Orion and the Dark story: Young Orion (Jacob Tremblay) has an endless list of things that he’s scared of, including talking to his classmate crush Sally, the school bully, clogging the toilet and flooding the school, killer bees, gutter clowns, deadly cell phone waves – you name it and it’s all there in his sketchbook, where he lists his fears. The biggest, of course, is his fear of darkness, but everything Dark (Paul Walter Hauser) and his friends of the night – Sleep, Sweet Dreams, Insomnia, Quiet and Unexplained Noises – are up to isn’t all that bad actually.

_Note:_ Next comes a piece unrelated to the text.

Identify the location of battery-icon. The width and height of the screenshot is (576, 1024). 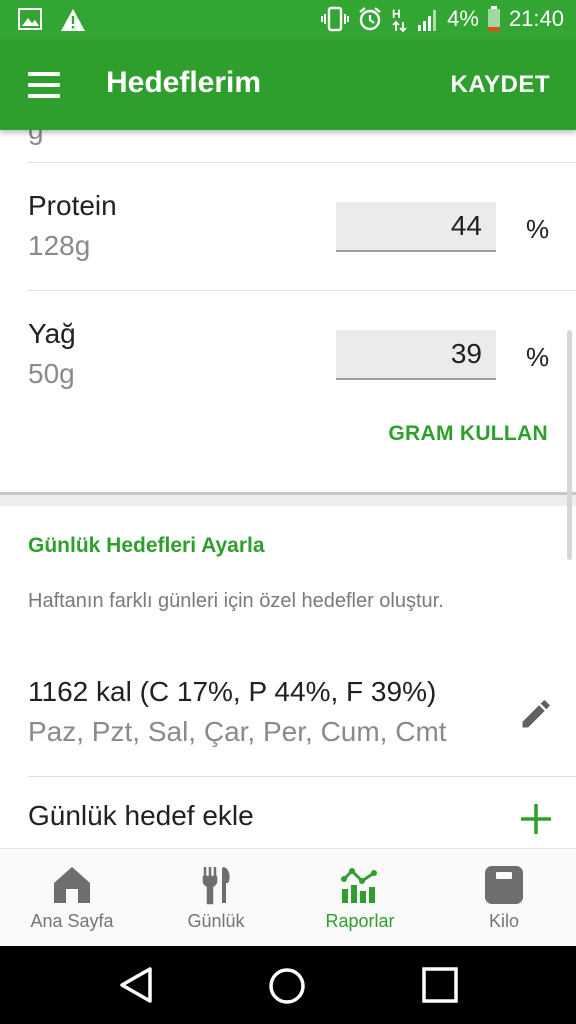
(494, 18).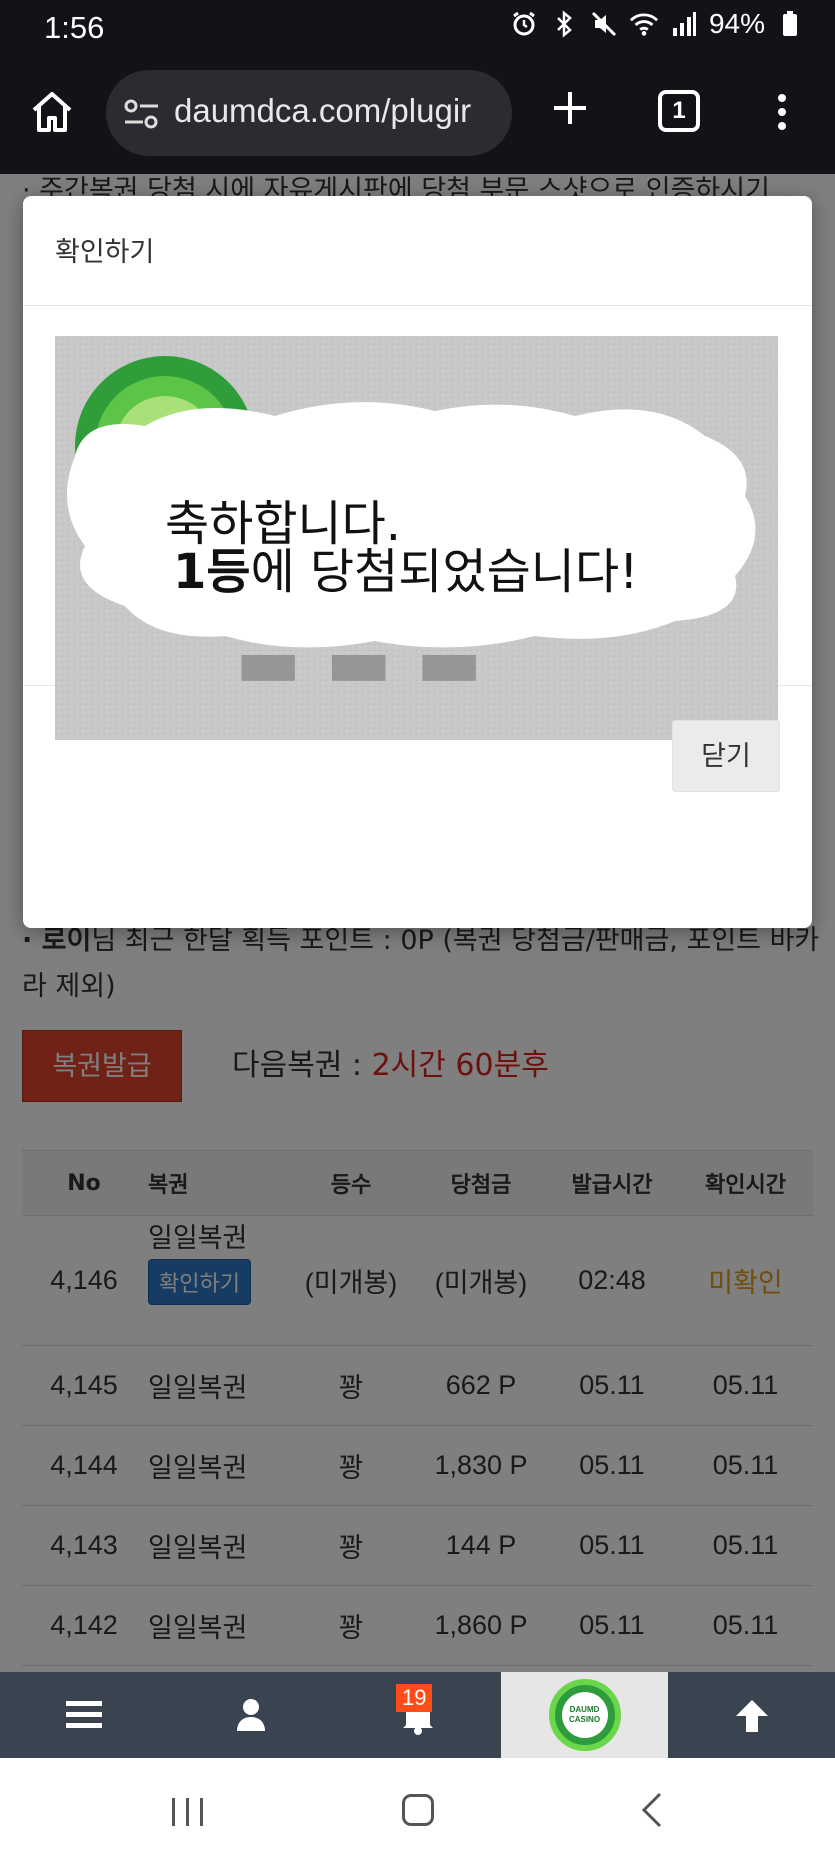  I want to click on site-bottom-nav: 19 DAUMD CASINO, so click(418, 1715).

Orion and the Dark review: The next time you fall asleep, remember that there’s a night entity that’s just smothered you with a ‘sleep’ pillow and then kisses you good night. If the night’s all quiet before you drift off, it’s down to Quiet, while Unexplained Noises making scraping sounds and Insomnia whispering some terrible things into your ear could be why you can’t get sound sleep. There’s a lot at play every night, when darkness looms, and it’s really not the stuff of nightmares, or so we are told in the new animation flick that’s dropped on Netflix.

There’s something unnerving about the absence of light that everyone would have experienced at some point in life. There are not many of us who’d dare to go to bed without the comfort of some form of light peeking through from a corner of the room or house. A bedside light, or one in the corridor outside the bedroom for which you leave the door slightly ajar.

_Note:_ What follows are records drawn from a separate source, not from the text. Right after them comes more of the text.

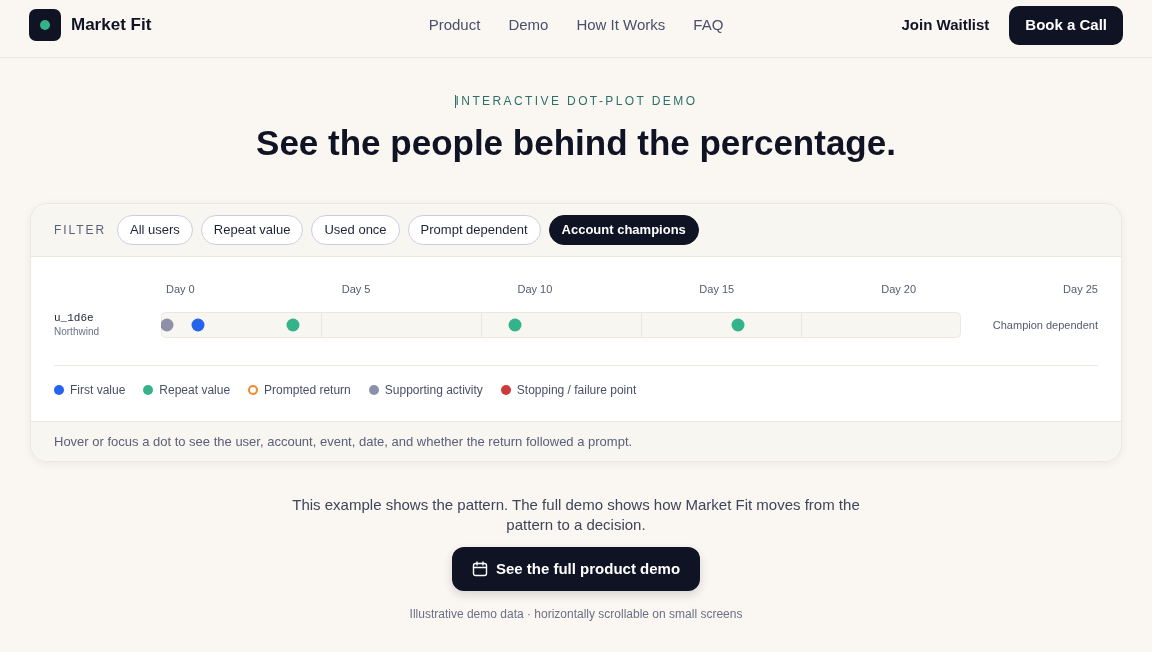 This screenshot has height=652, width=1152. I want to click on filter-chip: Account champions, so click(624, 230).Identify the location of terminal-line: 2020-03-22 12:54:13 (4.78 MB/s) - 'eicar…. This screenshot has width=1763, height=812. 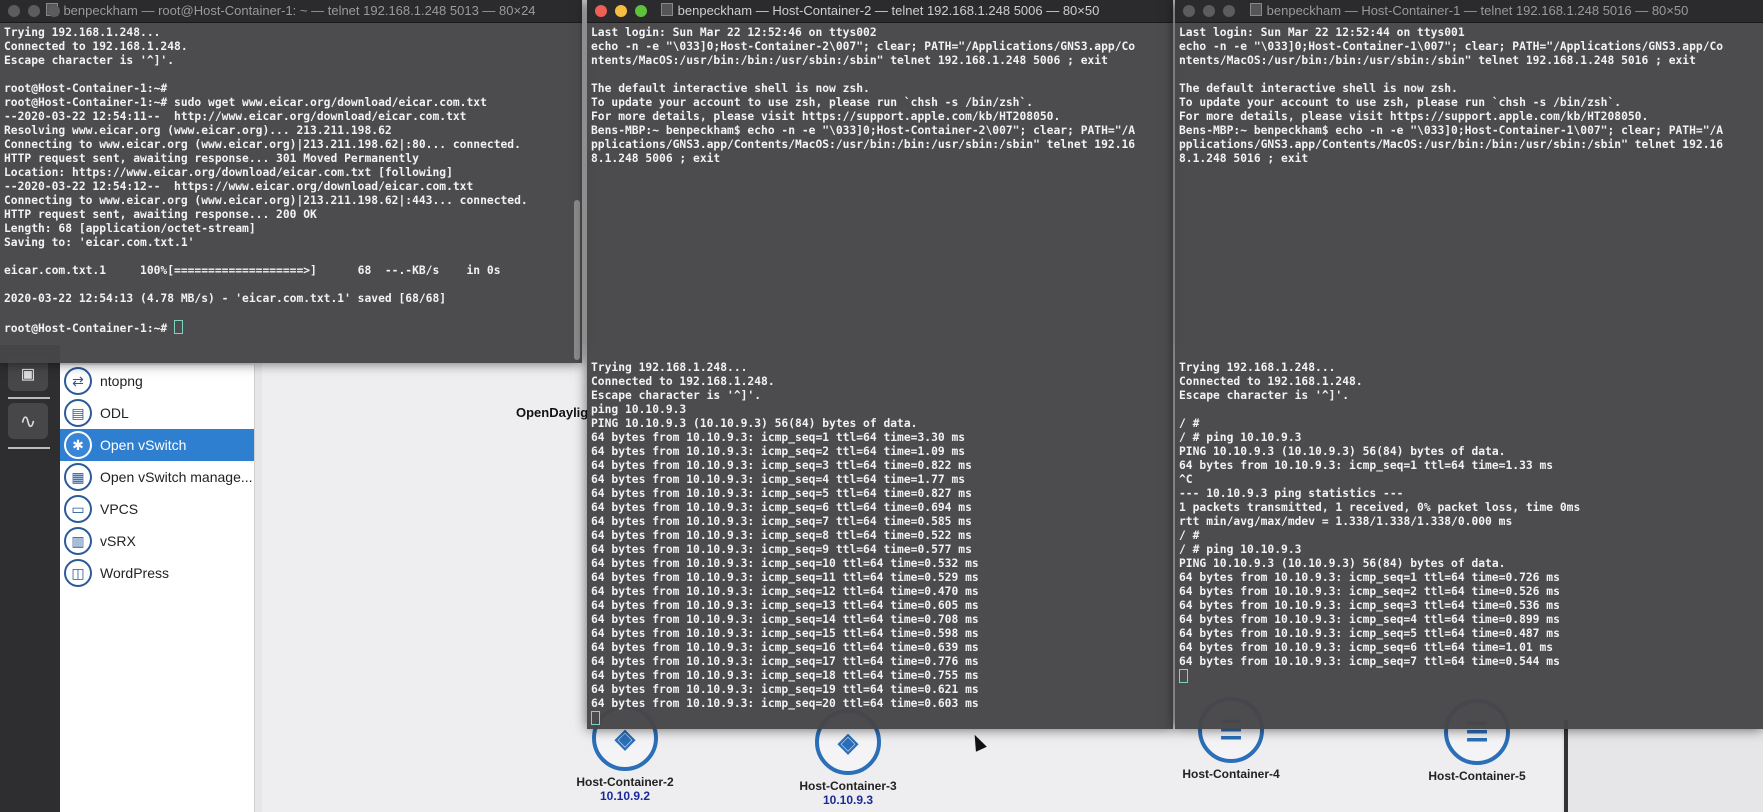
(226, 298). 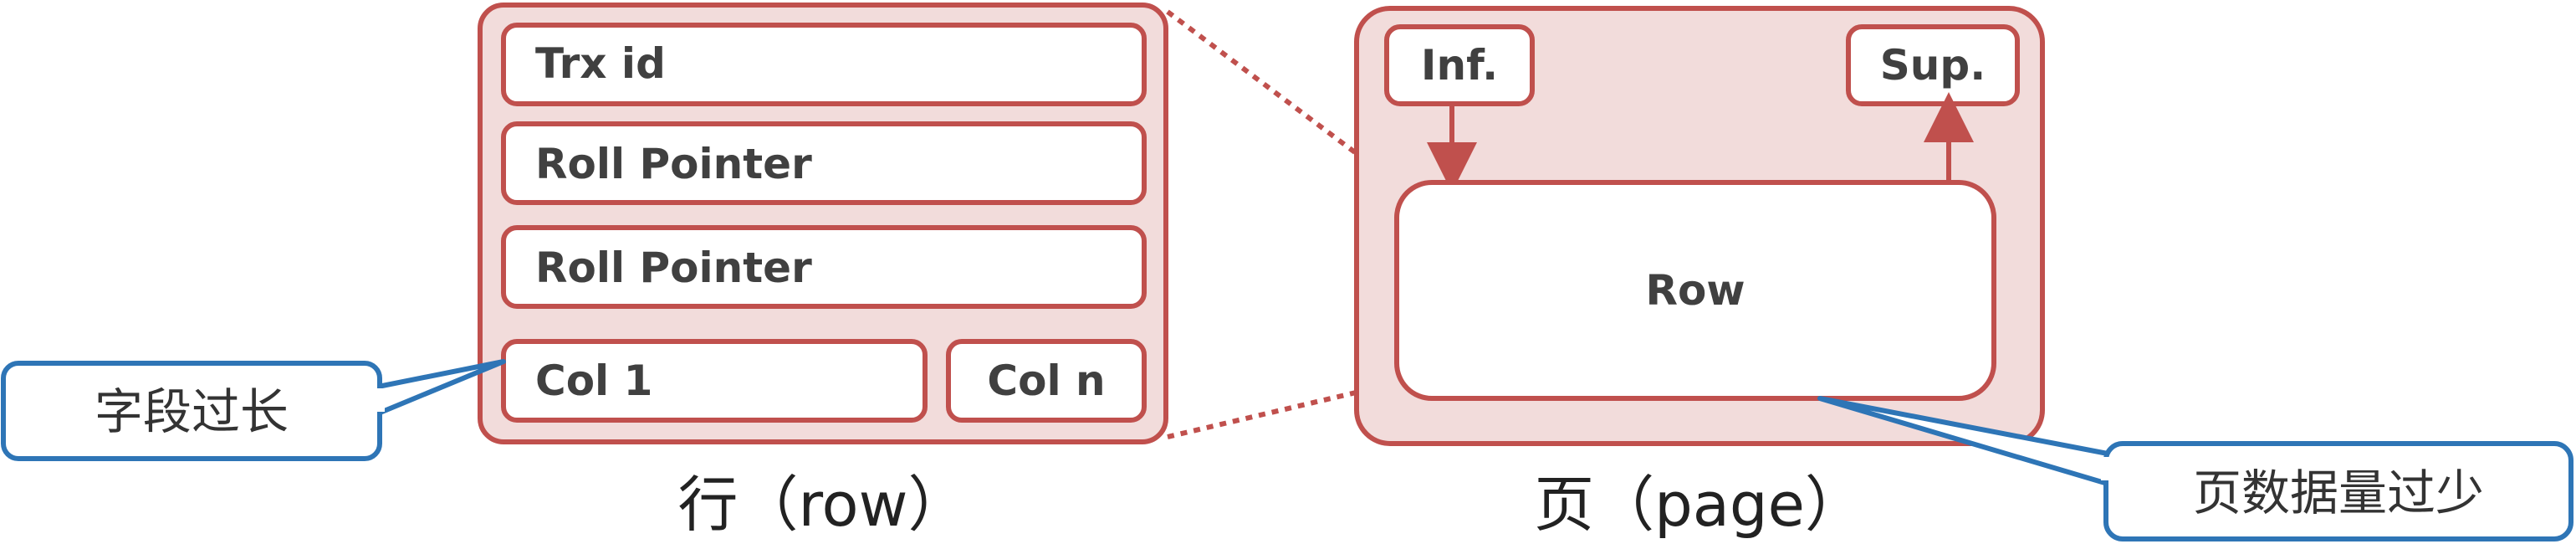 I want to click on page-supremum: Sup., so click(x=1933, y=65).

Young Orion would rather have as much light as possible streaming in from outside his door by leaving it completely open at night. But when his parents turn that light off and the night lights he plugs in also go out, he’s confronted by his biggest fear, Dark himself, a nice guy, who’s just saddened that people are so terrified of him – Orion being one of the loudest. Dark just wants people to give him a chance to show them he isn’t the bad guy.

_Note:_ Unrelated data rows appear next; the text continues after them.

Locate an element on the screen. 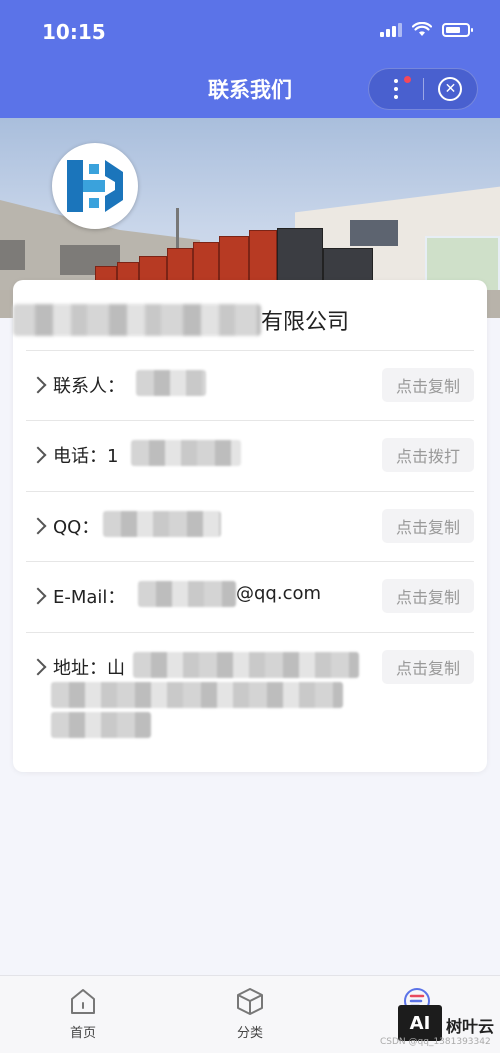  notification-dot is located at coordinates (408, 80).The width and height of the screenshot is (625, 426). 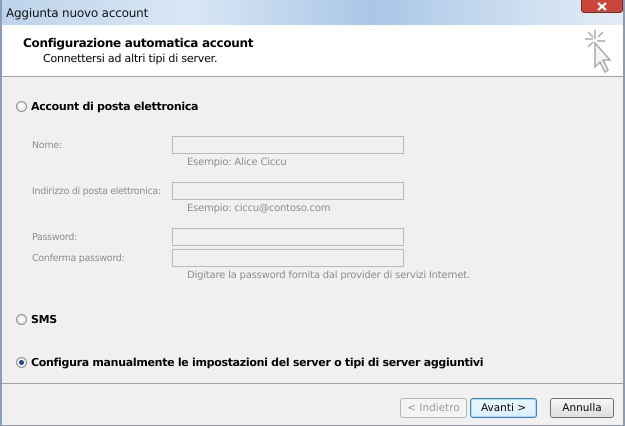 I want to click on field-label: Indirizzo di posta elettronica:, so click(x=97, y=191).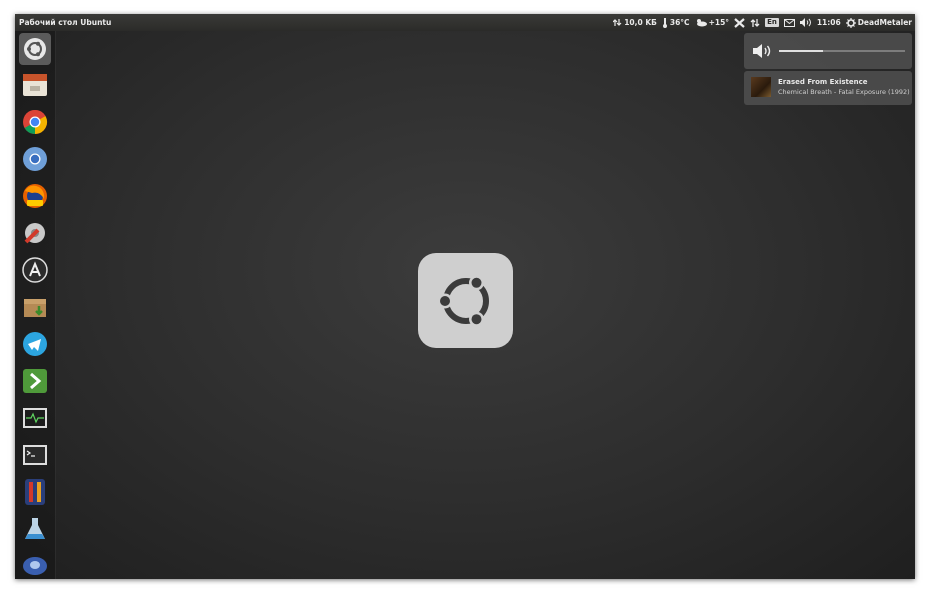 The width and height of the screenshot is (930, 593). Describe the element at coordinates (680, 22) in the screenshot. I see `cpu-temp: 36°C` at that location.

Dark figures that if Orion spends one night with him, he could change the lad’s perception after all. Can Dark change Orion’s mind after all, what with Light nipping at his heels? Not really, because Orion ends up convincing the other night entities that everything’s better under the light that they ‘quit’ their night jobs and Dark decides there’s no running away from Light anymore. Can Orion bring Dark back?

Orion and the Dark verdict: The problem with Orion and the Dark is its predictability and that it’s underlying message that you’ve got to stop running and face your fears, does not make for any heart-thumping or soul-stirring moments. I spent a good while trying to figure out if there is a saleable USP to this tale, but came a cropper. This is probably why the film has skipped a theatrical outing and has come directly on Netflix.